▶ **WORK TASK**
Copy all lines holding the word "bell" from the entries.

▶ **SOURCE DATA**
#####

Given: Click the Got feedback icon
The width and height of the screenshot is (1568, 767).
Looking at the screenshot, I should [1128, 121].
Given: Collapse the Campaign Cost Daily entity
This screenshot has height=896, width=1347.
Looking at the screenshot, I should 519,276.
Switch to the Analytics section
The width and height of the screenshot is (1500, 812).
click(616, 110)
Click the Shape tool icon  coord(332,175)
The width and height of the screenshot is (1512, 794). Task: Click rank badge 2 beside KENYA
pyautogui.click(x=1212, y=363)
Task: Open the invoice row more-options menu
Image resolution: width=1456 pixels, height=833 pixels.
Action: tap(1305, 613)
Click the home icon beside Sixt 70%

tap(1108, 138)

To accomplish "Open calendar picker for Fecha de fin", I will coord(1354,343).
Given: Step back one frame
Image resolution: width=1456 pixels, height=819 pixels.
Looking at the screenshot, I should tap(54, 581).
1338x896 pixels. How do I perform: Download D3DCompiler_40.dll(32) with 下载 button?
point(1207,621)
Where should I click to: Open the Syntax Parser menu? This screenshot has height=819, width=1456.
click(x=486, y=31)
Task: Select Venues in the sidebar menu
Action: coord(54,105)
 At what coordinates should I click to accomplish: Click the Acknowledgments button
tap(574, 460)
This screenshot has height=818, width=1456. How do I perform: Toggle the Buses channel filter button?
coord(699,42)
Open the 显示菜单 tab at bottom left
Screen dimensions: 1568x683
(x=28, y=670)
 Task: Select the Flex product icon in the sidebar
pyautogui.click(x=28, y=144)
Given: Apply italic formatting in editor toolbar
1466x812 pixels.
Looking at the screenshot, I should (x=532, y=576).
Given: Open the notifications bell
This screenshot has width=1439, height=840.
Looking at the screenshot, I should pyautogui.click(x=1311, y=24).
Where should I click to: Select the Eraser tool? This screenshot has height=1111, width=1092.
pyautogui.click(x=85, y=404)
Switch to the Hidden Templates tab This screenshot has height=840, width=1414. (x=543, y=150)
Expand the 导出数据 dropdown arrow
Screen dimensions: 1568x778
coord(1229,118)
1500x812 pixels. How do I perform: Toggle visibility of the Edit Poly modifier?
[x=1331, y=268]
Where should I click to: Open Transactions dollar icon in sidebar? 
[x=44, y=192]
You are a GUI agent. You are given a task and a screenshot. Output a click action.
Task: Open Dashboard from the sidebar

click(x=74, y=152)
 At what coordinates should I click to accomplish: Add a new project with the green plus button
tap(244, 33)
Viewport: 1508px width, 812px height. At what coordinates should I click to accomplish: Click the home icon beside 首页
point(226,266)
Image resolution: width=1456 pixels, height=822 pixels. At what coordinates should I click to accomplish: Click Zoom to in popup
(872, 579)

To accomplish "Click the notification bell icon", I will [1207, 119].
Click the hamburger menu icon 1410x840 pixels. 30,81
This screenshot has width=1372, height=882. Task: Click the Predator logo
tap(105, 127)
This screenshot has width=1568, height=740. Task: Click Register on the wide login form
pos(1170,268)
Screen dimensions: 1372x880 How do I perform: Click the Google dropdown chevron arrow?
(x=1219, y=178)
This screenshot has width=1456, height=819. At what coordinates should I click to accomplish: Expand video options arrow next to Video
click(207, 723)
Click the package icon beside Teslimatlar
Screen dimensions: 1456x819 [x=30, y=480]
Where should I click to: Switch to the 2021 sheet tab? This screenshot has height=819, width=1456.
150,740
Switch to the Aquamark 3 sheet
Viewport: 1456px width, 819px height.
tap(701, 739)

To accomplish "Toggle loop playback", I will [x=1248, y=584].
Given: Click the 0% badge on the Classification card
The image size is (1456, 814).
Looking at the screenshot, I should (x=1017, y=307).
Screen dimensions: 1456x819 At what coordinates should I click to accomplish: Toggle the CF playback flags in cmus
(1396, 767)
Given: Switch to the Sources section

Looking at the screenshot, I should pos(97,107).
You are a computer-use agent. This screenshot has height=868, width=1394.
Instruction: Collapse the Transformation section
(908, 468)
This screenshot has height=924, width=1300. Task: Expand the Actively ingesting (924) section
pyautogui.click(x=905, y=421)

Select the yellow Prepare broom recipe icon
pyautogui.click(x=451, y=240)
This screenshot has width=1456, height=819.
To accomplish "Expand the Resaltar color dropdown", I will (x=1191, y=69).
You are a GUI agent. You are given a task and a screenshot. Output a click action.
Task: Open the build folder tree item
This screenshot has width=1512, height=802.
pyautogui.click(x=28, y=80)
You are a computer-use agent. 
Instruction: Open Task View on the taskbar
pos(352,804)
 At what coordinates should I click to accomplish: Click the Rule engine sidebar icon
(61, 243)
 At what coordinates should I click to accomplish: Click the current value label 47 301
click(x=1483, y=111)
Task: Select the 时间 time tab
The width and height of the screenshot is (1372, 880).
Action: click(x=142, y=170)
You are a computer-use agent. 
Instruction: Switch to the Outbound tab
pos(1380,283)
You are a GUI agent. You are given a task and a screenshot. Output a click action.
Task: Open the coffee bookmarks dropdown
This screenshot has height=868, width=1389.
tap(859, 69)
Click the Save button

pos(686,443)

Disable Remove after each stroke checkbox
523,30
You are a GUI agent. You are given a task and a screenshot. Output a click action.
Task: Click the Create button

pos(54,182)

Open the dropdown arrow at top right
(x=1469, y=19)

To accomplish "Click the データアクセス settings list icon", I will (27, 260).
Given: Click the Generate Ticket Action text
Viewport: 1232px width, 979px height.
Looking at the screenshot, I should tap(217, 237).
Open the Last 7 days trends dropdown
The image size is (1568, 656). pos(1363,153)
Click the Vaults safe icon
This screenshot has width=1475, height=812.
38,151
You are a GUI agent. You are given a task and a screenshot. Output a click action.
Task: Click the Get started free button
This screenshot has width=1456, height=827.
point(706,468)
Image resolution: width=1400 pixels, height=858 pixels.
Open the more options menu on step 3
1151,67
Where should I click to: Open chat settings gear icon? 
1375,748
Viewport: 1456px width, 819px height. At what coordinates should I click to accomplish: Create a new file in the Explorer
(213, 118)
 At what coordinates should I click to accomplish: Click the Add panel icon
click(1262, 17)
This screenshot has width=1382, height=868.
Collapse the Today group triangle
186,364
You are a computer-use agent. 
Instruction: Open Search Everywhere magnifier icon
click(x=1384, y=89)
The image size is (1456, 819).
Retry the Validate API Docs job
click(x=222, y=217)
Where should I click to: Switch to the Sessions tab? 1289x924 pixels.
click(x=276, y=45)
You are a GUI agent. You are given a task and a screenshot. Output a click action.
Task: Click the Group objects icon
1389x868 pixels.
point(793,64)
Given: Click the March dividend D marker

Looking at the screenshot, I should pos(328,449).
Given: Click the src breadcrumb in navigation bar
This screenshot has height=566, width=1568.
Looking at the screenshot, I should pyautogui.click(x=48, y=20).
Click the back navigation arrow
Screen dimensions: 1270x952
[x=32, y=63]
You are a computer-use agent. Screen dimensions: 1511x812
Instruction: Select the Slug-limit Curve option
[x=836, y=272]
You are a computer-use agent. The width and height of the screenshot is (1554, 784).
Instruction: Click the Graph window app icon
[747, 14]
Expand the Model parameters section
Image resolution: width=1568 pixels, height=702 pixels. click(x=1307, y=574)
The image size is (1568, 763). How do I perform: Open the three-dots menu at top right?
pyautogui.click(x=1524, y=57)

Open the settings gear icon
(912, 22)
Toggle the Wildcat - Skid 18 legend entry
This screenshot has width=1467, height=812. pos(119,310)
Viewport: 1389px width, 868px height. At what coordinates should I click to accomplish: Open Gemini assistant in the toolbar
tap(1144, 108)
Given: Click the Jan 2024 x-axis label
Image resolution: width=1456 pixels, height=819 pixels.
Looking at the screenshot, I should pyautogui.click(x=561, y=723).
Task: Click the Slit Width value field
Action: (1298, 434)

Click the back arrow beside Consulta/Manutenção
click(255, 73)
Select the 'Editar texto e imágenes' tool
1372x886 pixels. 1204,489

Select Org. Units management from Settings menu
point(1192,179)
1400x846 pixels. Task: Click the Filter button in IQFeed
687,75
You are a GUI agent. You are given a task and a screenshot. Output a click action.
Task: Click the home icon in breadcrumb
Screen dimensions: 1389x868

#####

▶ **FINISHED TASK**
Given: Open the notifications bell
To accomplish "Click the notification bell icon", I will [1207, 119].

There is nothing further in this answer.